Elenir avalia que as integrantes femininas do MTG faziam até agora o trabalho de retaguarda, “mas a participação delas na sociedade vem crescendo e no MTG também”. “Temos várias patroas das entidades, coordenadoras e conselheiras. Justamente pelo trabalho que venho realizando, resolvi lançar meu nome com uma grande equipe formada não só por mulheres, porque entendo que devemos sempre trabalhar juntos.”

Entre as propostas para a largada do mandato, caso seja eleita, estão a criação de um departamento de ouvidoria, a implantação de um programa de acessibilidade e inclusão para pessoas com deficiência, a valorização da cultura no Estado e o estreitamento das relações do MTG com todos os níveis de ensino, priorizando não só a educação de crianças, mas também a valorização de trabalhos acadêmicos. Confira entrevista que Elenir deu ao Jornal do Comércio como primeira mulher a disputar a presidência.  

Nairo Callegaro

Engenheiro Civil por formação e atual presidente do MTG. A família foi a grande influenciadora da entrada de Callegaro no tradicionalismo. Natural de Santo Ângelo, desde jovem participa de CTGs. Um dos feitos que  mais orgulha Callegaro foi a associação do Colégio Champagnat, da rede Marista, no MTG, “como forma de aproximar a sociedade da cultura”.

A valorização cultural é um ponto defendido pelo candidato dentro do movimento, que diz ser diferenciada. O candidato à reeleição defende a preservação de obras de autores como Paixão Côrtes e Barbosa Lessa. “São obras grandes e servem para pesquisa, é dever do MTG guardar e não deixar o material ser distorcido, essa é uma das nossas responsabilidades”, ressalta. Callegaro diz que é importante não restringir o MTG a uma associação, embora o estatuto da entidade siga a de um clube, com CNPJ e alvarás.

Para ele, a instituição tem também uma configuração cultural e filosófica que acredita ser importante “levar para frente”. Além disso, Callegaro não pretende limitar o MTG a eventos e diz que a imagem de “clube” pode criar uma competição comprometendo a razão do movimento. Callegaro tem como uma das principais propostas de sua candidatura a descentralização do MTG. “Atualmente, as pessoas se desgastam muito e gastam muito indo até os congressos”.

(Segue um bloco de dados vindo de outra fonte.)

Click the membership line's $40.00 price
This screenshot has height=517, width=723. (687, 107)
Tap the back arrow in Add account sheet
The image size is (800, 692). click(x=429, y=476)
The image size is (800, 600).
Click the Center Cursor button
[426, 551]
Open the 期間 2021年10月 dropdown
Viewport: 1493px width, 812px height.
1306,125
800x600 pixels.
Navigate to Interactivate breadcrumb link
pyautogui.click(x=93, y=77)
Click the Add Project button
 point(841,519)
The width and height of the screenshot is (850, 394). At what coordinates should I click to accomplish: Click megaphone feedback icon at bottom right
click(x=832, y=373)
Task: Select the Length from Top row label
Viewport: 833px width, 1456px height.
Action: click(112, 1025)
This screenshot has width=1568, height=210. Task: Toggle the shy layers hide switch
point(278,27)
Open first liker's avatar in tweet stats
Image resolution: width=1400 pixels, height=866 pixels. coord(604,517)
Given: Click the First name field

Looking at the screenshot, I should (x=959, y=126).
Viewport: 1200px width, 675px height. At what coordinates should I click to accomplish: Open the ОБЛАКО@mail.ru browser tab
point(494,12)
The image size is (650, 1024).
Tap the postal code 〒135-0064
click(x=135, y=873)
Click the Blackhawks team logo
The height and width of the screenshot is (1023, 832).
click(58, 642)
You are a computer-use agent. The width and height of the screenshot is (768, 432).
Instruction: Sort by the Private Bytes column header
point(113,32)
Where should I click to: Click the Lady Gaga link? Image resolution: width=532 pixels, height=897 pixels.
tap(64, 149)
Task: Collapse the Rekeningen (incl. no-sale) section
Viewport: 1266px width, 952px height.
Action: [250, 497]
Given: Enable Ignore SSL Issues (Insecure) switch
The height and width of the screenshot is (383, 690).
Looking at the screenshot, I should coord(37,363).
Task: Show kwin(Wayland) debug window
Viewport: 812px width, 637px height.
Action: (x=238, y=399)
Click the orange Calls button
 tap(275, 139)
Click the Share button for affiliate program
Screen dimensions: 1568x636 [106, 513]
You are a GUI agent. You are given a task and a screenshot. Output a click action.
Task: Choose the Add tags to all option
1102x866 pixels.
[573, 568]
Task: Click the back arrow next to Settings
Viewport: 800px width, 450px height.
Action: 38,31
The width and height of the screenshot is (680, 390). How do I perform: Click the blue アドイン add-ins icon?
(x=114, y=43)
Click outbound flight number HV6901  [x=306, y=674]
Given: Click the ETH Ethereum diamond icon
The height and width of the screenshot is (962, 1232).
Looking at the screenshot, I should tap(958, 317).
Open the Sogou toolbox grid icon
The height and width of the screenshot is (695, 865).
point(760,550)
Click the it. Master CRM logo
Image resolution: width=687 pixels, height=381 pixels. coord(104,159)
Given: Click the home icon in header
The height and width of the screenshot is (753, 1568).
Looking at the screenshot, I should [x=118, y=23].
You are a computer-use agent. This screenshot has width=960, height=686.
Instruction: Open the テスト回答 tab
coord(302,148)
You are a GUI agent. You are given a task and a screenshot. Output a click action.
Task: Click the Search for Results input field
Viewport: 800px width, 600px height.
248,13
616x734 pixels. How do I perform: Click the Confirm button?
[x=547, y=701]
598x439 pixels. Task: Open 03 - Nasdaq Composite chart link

Por isso, ele propõe eleições regionalizadas, o que poderia ampliar o número de votos. “A votação por regiões traria uma representatividade maior, além das entidades poderem investir o dinheiro que gastariam viajando com o próprio CTG”, aponta. Ele também quer um MTG que “defenda nossos valores, mas sem ficar interiorizando o movimento”. Diante da adversária, primeira mulher a buscar a presidência, Callegaro afirma que é preciso avaliar propostas e não o gênero dos concorrentes.

“Para mim é normal, como se fosse um homem. O mundo caminha para mulheres ocuparem cargos, isso é indiferente.” Caso ganhe a eleição, o engenheiro pretende tirar “o gaúcho apenas do imaginário. “Sempre tentamos fazer diálogo com a sociedade, sem ver apenas o gaúcho pilchado como um ser de outro mundo, mas alguém que faz parte do tradicionalismo.”